:: Listed entries ::
□ □ □ □ □ □ □

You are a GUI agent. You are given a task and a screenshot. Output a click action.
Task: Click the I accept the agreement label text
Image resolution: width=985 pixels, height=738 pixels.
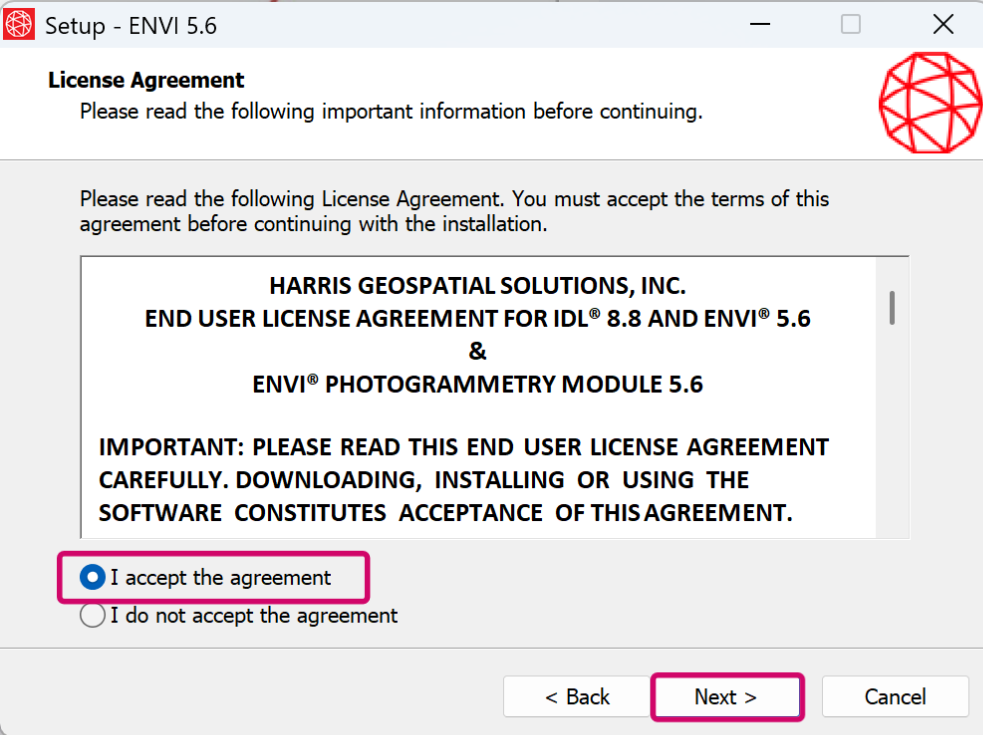[220, 578]
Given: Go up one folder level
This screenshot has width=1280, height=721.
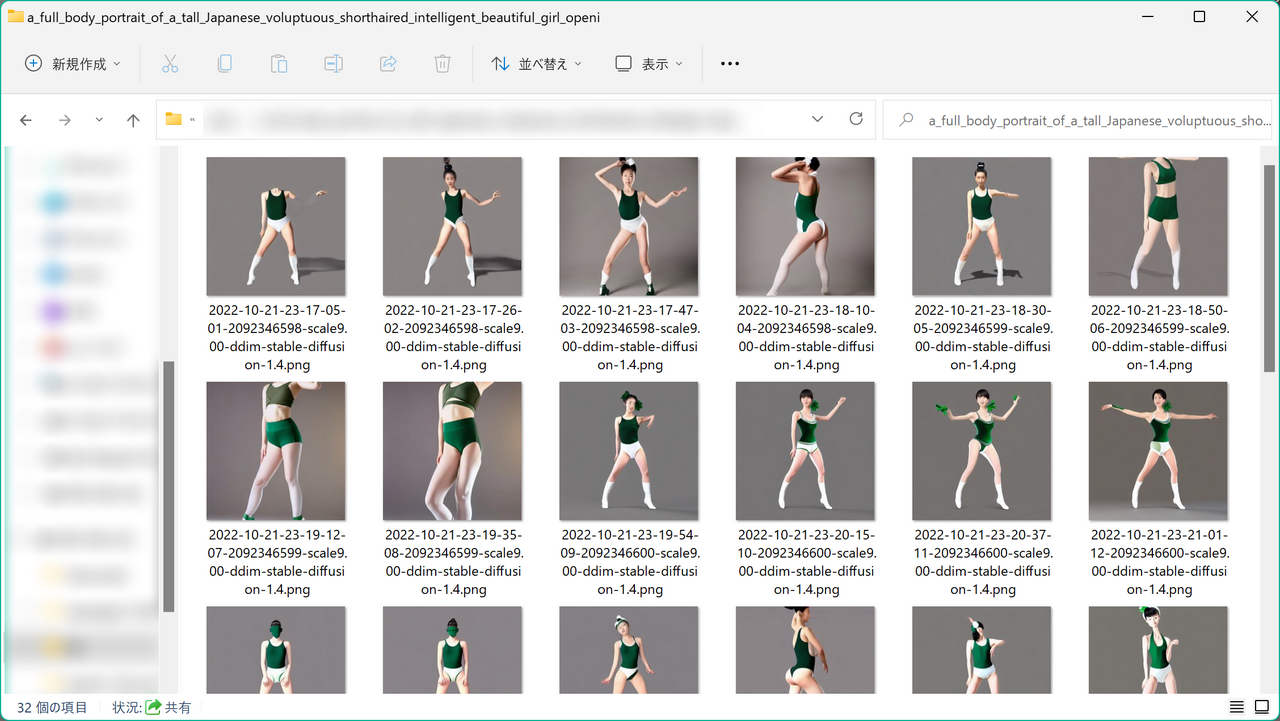Looking at the screenshot, I should click(133, 120).
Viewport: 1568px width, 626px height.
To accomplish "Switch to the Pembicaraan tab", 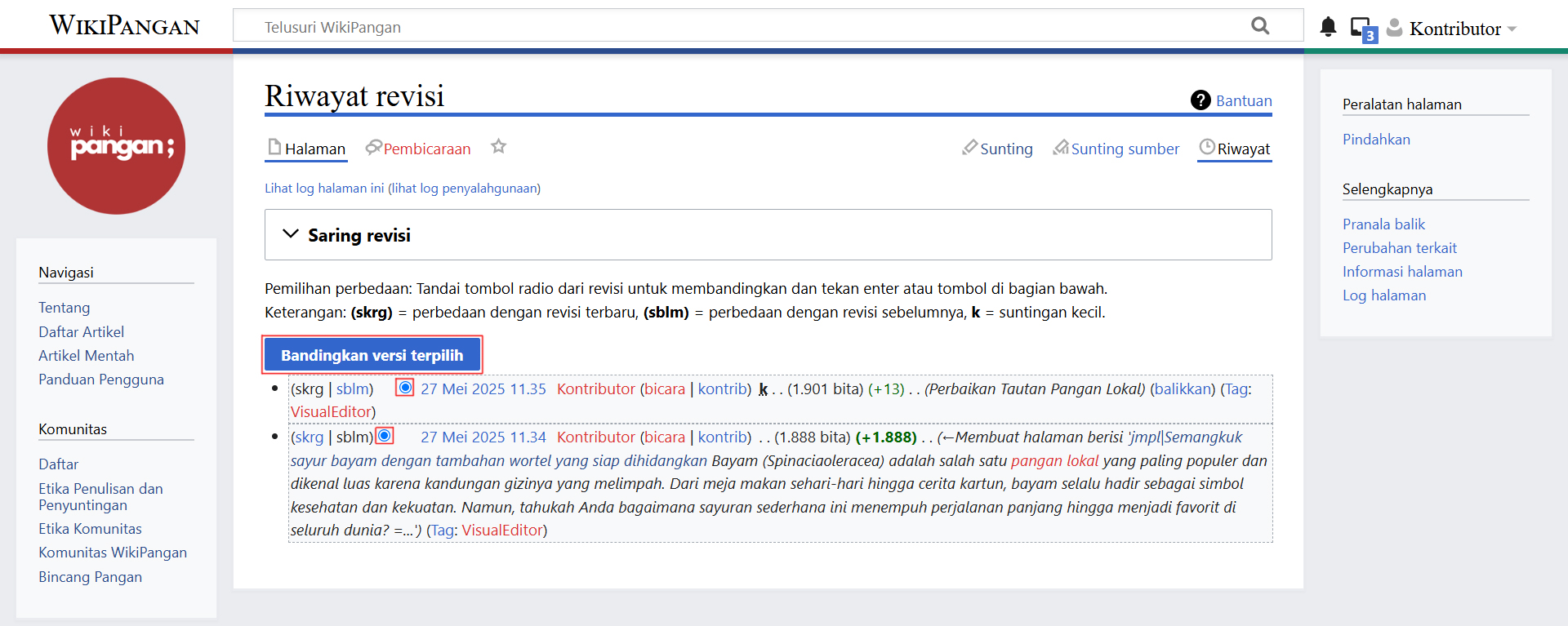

□ □ □ □ □ □ □

:: What the task requires ::
Return the lines from the start through the line containing "Looking at the", both ends included, without the pictures.

:: Expected output ::
You are a GUI agent. You are given a task and a screenshot. Output a click action.
Task: Click the I accept the agreement label text
Image resolution: width=985 pixels, height=738 pixels.
[220, 578]
Given: Go up one folder level
This screenshot has width=1280, height=721.
Looking at the screenshot, I should click(133, 120).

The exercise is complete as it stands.